Visitors to the Gardens of Remembrance (An Gairdín Cuimhneacháin) in Dublin are presented with the impressive sculpture by Oisin Kelly, the ‘Children of Lir’. This Irish Legend tells of the Clann Lir and the story is recounted in one of the cycles of Irish mythology. The Mythological Cycle looks at the Tuatha Dé Danann a magical race of people who came to Ireland from four Cities in the north. Lebor Gabála Érenn (The Book of Invasions) compiled in the 11th Century tells how they arrived in 'dark clouds'. These people were attributed with supernatural powers and Lir was a Sea God and father of the legendary Manannán mac Lir.
Lir was also said to be the father of a daughter Fionnulla and three sons Aed, Fiachra and Conn. The statue in Dublin’s Garden of Remembrance is based on the legend of these four 'Children of Lir'. Lir's wife and mother of his four children, Aiobh, died. Lir then married her sister Aiofe. In time she grew jealous of the children’s love for Lir and their mother and cast a spell upon them which changed them into swans. The spell was to last 900 years, 3oo years on Lough Derravaragh, 300 on the Sea of Moyle and 300 on Irrus Domnann near Inishglora. It would only be lifted when they heard the bell of the new God. Lir when he learnt of Aiofe’s act banished her to become a demon of the air.
After 900 years, when the time of the Tuatha Dé Danann had passed and aided by a monk, Mochua, the children heard the sound of a church bell. The spell was lifted and the children turned back into human form but aged rapidly and died.
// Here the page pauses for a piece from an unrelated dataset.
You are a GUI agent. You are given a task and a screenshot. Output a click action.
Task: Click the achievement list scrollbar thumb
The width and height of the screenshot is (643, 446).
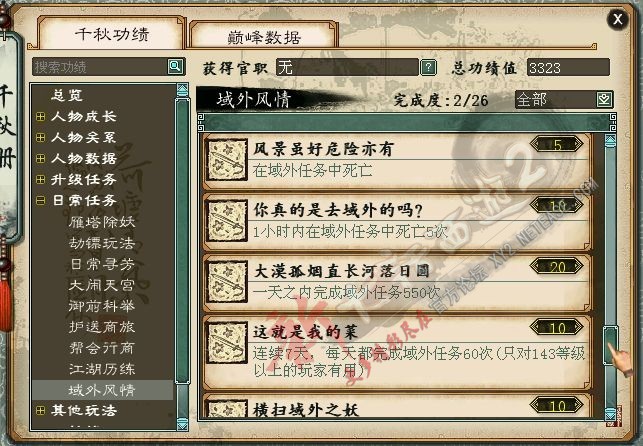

The statue of 'The Children of Lir' in the Gardens of Remembrance depicts the rebirth of the Irish Nation after years of struggle. The Garden of Remembrance in Dublin is dedicated to those who gave their lives for Irish Freedom and was opened in 1966 by President Eamon de Valera on the fiftieth anniversary of the 1916 Easter Rising. The garden is located at Parnell Square at the northern end of O'Connell Street and was the site where a number of the leaders of the Rising were held before being taken to Kilmainham Gaol.